The gardening cult puzzles some folks. But for members, digging our hands in the earth helps us to make peace with—or take a rest from—grappling with life’s mysteries.
The man I’ve lived with for nearly fifteen years taught me about the comfort of gardening when my father died eleven years ago; the garden was the only place to release memories of his suffering. Through nature, my partner has reminded me about the undeniable cycle of life.
Even my father, who scrubbed his nails from tire dirt after a hard day’s work rather than gardening soil, accepted the fundamentals of life. When we planted my grandmother back in the earth, he murmured, “Ashes to ashes, dust to dust.” I walked quietly by his side, doubly stricken by his ashen face.

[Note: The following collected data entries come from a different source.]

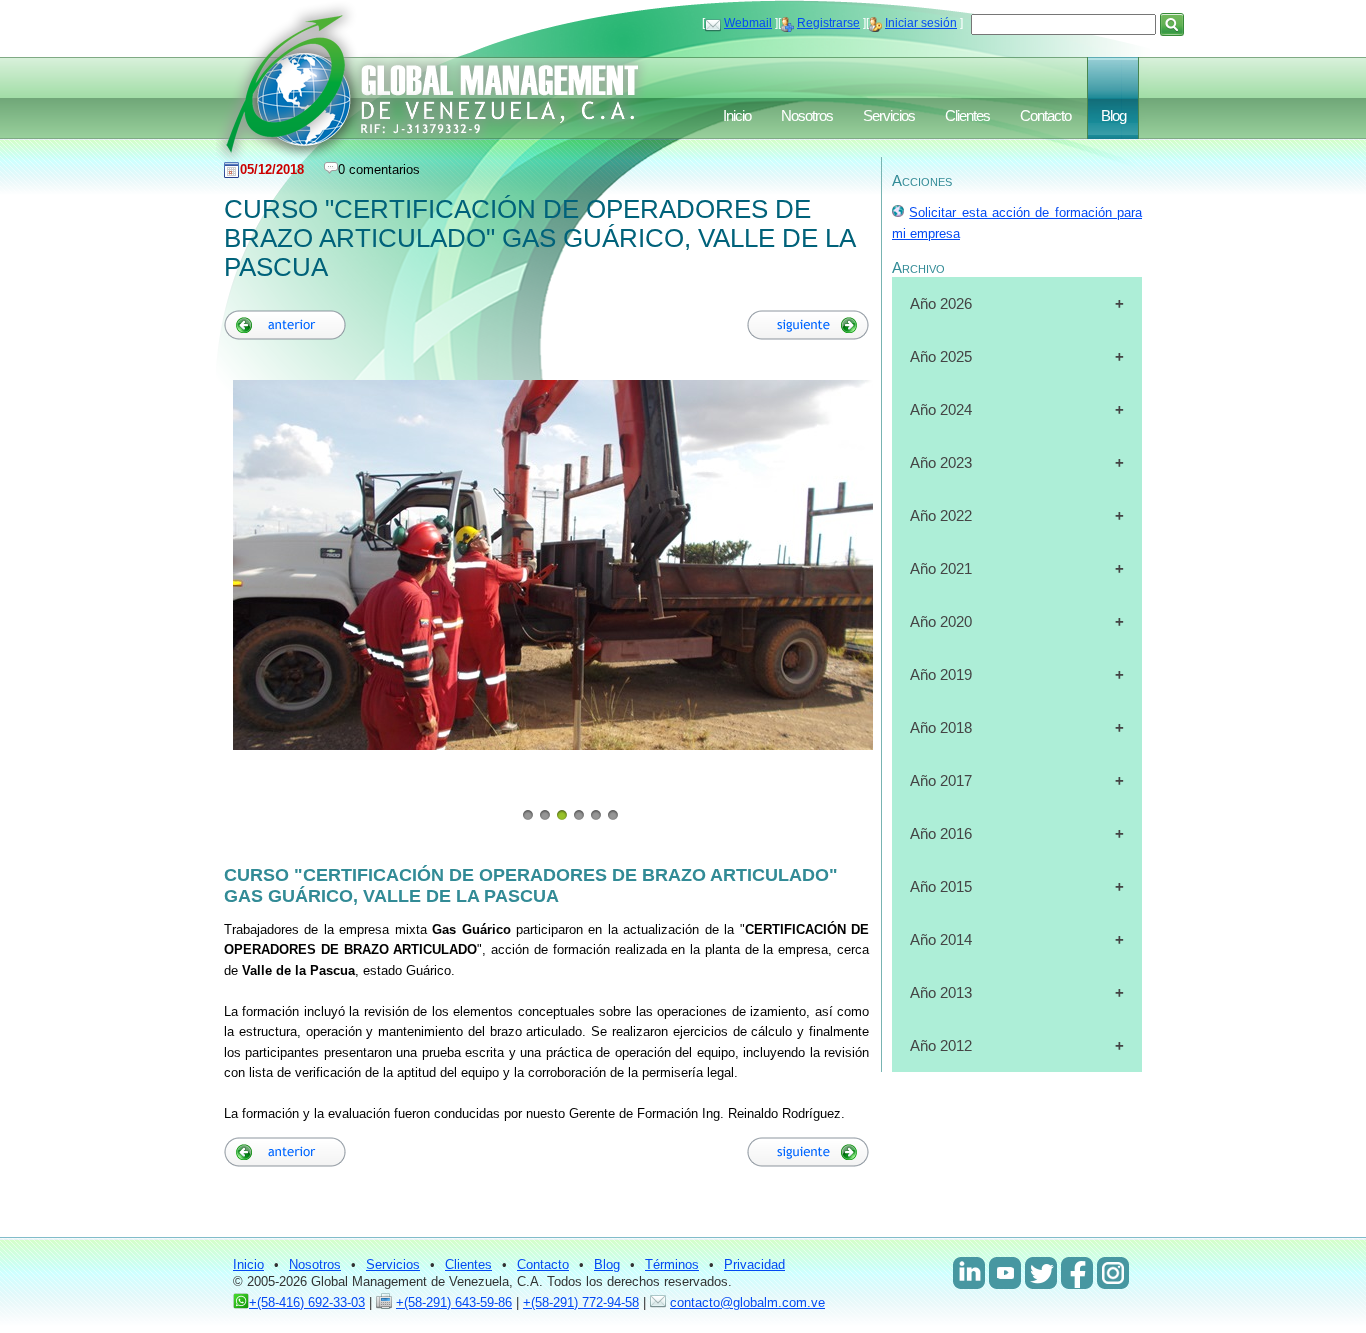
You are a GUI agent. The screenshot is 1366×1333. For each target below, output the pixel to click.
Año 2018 (941, 727)
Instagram (1113, 1273)
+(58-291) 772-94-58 (581, 1302)
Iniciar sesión (921, 23)
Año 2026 (941, 303)
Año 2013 (941, 992)
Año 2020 (941, 621)
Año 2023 (941, 462)
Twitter (1041, 1273)
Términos (672, 1264)
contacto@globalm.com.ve (747, 1302)
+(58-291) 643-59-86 (454, 1302)
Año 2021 (941, 568)
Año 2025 (941, 356)
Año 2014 (941, 939)
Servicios (889, 116)
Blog (1113, 116)
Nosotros (807, 116)
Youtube (1005, 1273)
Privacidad (754, 1264)
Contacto (1045, 116)
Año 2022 (941, 515)
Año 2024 (941, 409)
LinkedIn (969, 1273)
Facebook (1077, 1273)
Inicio (737, 116)
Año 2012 (941, 1045)
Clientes (967, 116)
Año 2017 (941, 780)
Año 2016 (941, 833)
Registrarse (828, 23)
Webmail (748, 23)
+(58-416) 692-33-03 (307, 1302)
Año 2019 (941, 674)
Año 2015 (941, 886)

Gardening is the great equalizer.
In the chill of winter mornings, I’ve stumbled to our basement, filling pots as my promise for the following months. We’ve watched the seedlings poke their heads up, slowly returning me to spring, my natural set point.
Several years ago before the first crocus bloomed, my mom passed out around midnight, trying to reach her bed. Even though she split her head open and had a swollen mask of bruises, she came to and reached the phone in time. She was determined, after a week in the ICU and a month of slow healing, to right herself like an upside-down bulb, instinctively flipping itself over to reach for the sun.